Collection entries

◇ ◇ ◇ ◇ ◇

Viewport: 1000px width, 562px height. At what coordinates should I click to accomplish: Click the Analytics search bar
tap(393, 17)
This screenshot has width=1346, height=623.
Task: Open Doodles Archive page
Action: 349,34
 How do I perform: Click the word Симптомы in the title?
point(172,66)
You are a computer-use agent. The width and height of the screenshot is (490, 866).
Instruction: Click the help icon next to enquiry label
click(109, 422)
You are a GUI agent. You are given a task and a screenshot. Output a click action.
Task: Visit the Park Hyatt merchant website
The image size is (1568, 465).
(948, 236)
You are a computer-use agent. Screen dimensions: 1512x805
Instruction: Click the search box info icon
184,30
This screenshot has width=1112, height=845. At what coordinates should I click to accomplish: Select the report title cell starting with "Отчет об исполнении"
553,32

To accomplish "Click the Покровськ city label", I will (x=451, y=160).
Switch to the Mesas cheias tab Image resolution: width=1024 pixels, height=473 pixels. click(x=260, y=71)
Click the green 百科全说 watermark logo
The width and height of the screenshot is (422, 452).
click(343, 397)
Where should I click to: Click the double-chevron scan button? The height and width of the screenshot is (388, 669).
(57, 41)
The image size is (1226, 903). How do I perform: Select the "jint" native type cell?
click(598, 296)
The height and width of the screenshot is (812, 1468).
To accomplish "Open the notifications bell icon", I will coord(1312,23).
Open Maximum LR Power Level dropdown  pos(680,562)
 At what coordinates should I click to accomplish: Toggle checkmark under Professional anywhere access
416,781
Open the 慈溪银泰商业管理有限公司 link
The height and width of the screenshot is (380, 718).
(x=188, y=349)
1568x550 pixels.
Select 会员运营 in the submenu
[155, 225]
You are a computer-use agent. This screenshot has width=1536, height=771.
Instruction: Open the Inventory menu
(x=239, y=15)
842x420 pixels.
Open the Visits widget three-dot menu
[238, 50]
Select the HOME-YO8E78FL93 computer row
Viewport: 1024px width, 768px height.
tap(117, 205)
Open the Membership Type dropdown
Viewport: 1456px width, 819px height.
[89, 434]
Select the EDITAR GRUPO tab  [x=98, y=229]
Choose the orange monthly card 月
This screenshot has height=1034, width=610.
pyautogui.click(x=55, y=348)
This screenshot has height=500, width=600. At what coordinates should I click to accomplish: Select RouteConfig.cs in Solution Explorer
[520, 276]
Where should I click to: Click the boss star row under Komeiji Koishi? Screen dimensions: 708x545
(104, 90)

◇ ◇ ◇ ◇ ◇

- [WORK REQUEST]: Output an identical copy of every record above.

- [ANSWER BELOW]:
Viewport: 1000px width, 562px height. At what coordinates should I click to accomplish: Click the Analytics search bar
tap(393, 17)
This screenshot has width=1346, height=623.
Task: Open Doodles Archive page
Action: 349,34
 How do I perform: Click the word Симптомы in the title?
point(172,66)
You are a computer-use agent. The width and height of the screenshot is (490, 866).
Instruction: Click the help icon next to enquiry label
click(109, 422)
You are a GUI agent. You are given a task and a screenshot. Output a click action.
Task: Visit the Park Hyatt merchant website
The image size is (1568, 465).
(948, 236)
You are a computer-use agent. Screen dimensions: 1512x805
Instruction: Click the search box info icon
184,30
This screenshot has width=1112, height=845. At what coordinates should I click to accomplish: Select the report title cell starting with "Отчет об исполнении"
553,32

To accomplish "Click the Покровськ city label", I will (x=451, y=160).
Switch to the Mesas cheias tab Image resolution: width=1024 pixels, height=473 pixels. click(x=260, y=71)
Click the green 百科全说 watermark logo
The width and height of the screenshot is (422, 452).
click(343, 397)
Where should I click to: Click the double-chevron scan button? The height and width of the screenshot is (388, 669).
(57, 41)
The image size is (1226, 903). How do I perform: Select the "jint" native type cell?
click(598, 296)
The height and width of the screenshot is (812, 1468).
To accomplish "Open the notifications bell icon", I will coord(1312,23).
Open Maximum LR Power Level dropdown  pos(680,562)
 At what coordinates should I click to accomplish: Toggle checkmark under Professional anywhere access
416,781
Open the 慈溪银泰商业管理有限公司 link
The height and width of the screenshot is (380, 718).
(x=188, y=349)
1568x550 pixels.
Select 会员运营 in the submenu
[155, 225]
You are a computer-use agent. This screenshot has width=1536, height=771.
Instruction: Open the Inventory menu
(x=239, y=15)
842x420 pixels.
Open the Visits widget three-dot menu
[238, 50]
Select the HOME-YO8E78FL93 computer row
Viewport: 1024px width, 768px height.
tap(117, 205)
Open the Membership Type dropdown
Viewport: 1456px width, 819px height.
[89, 434]
Select the EDITAR GRUPO tab  [x=98, y=229]
Choose the orange monthly card 月
This screenshot has height=1034, width=610.
pyautogui.click(x=55, y=348)
This screenshot has height=500, width=600. At what coordinates should I click to accomplish: Select RouteConfig.cs in Solution Explorer
[520, 276]
Where should I click to: Click the boss star row under Komeiji Koishi? Screen dimensions: 708x545
(104, 90)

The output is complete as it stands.